Master/slave is not just two roles, but a kind of cluster. I really don’t think
“Standalone” captures the non-Cloud cluster. Nobody in Chegg would 
have any idea that “standalone” meant “no Zookeeper”.

I’ve never thought that master/slave accurately described the traditional
replication model, but I can’t remember what terms I preferred because 
that was ten years ago. A master gives commands. That isn’t how Solr
masters work. It is closer to how an NRT or TLOG leader works, actually.

A Solr master just sits there and waits for other nodes to copy the index.

wunder
Walter Underwood
wun...@wunderwood.org
http://observer.wunderwood.org/  (my blog)

> On Jun 17, 2020, at 3:03 PM, Trey Grainger <solrt...@gmail.com> wrote:
> 
> Hi Walter,
> 
>> In Solr Cloud, the leader knows about each follower and updates them.
> Respectfully, I think you're mixing the "TYPE" of replica with the role of
> the "leader" and "follower"
> 
> In SolrCloud, only if the TYPE of a follower is NRT or TLOG does the leader
> push updates those followers.

— Tasks to carry out —
1 – Reproduce the passage from the Solr replication thread, starting with "Master/slave is not" and going on through "leader works, actually.".
2 – In the Solr replication thread, to followers of which types does the SolrCloud leader push updates?

— Data excerpt —
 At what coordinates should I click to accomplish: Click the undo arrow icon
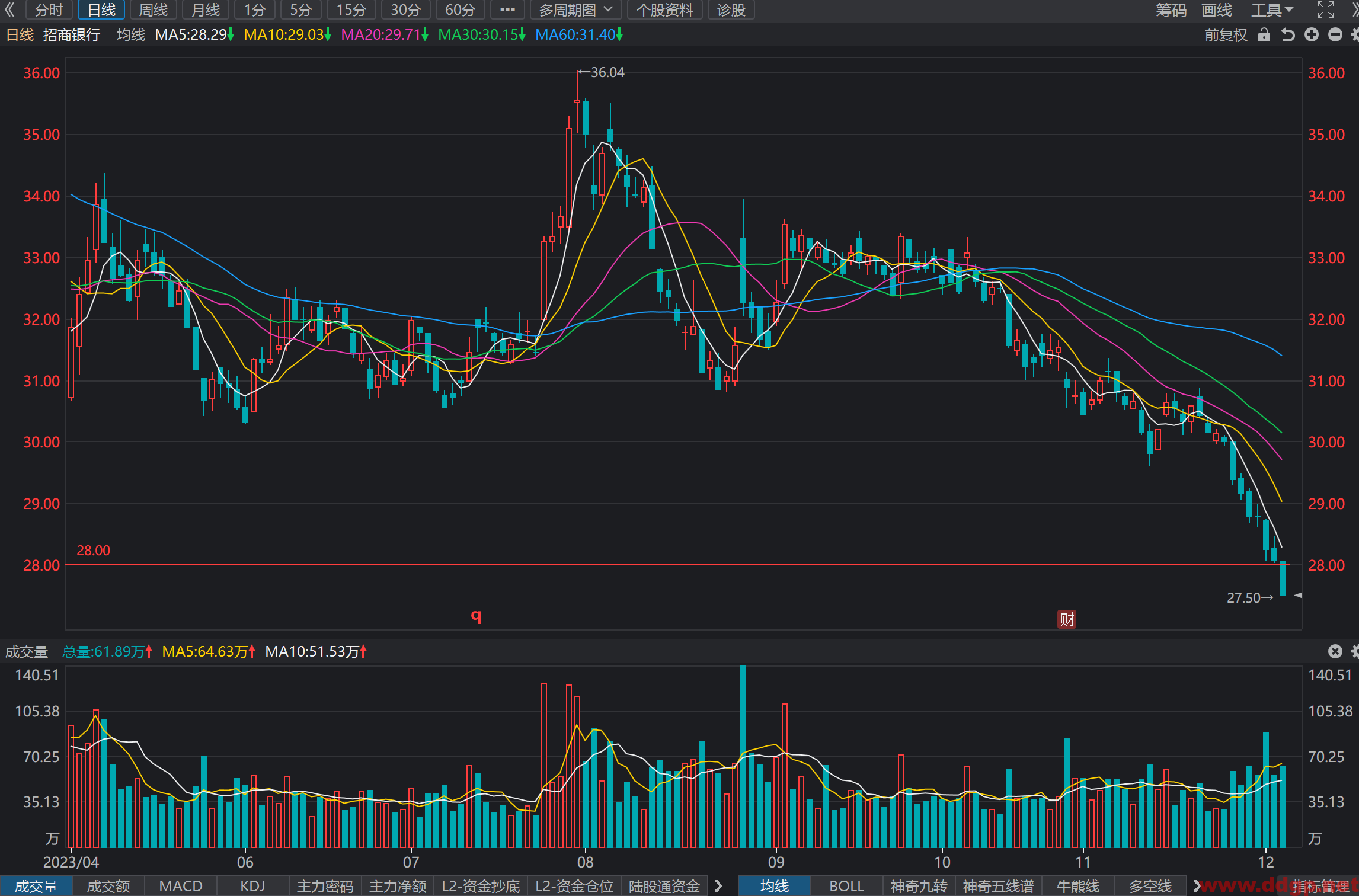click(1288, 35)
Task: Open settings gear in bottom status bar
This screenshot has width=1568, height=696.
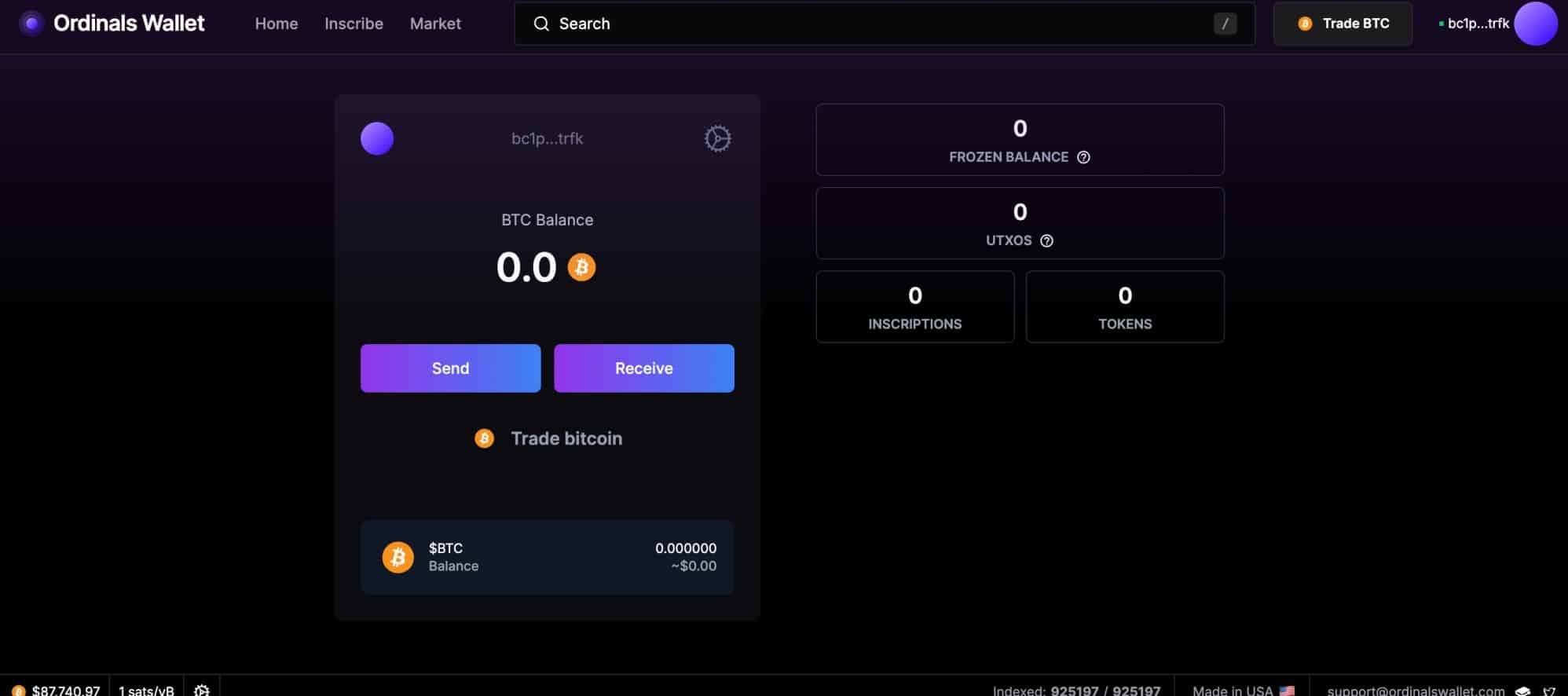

— In response —
1 –
Master/slave is not just two roles, but a kind of cluster. I really don’t think
“Standalone” captures the non-Cloud cluster. Nobody in Chegg would 
have any idea that “standalone” meant “no Zookeeper”.

I’ve never thought that master/slave accurately described the traditional
replication model, but I can’t remember what terms I preferred because 
that was ten years ago. A master gives commands. That isn’t how Solr
masters work. It is closer to how an NRT or TLOG leader works, actually.

2 – NRT or TLOG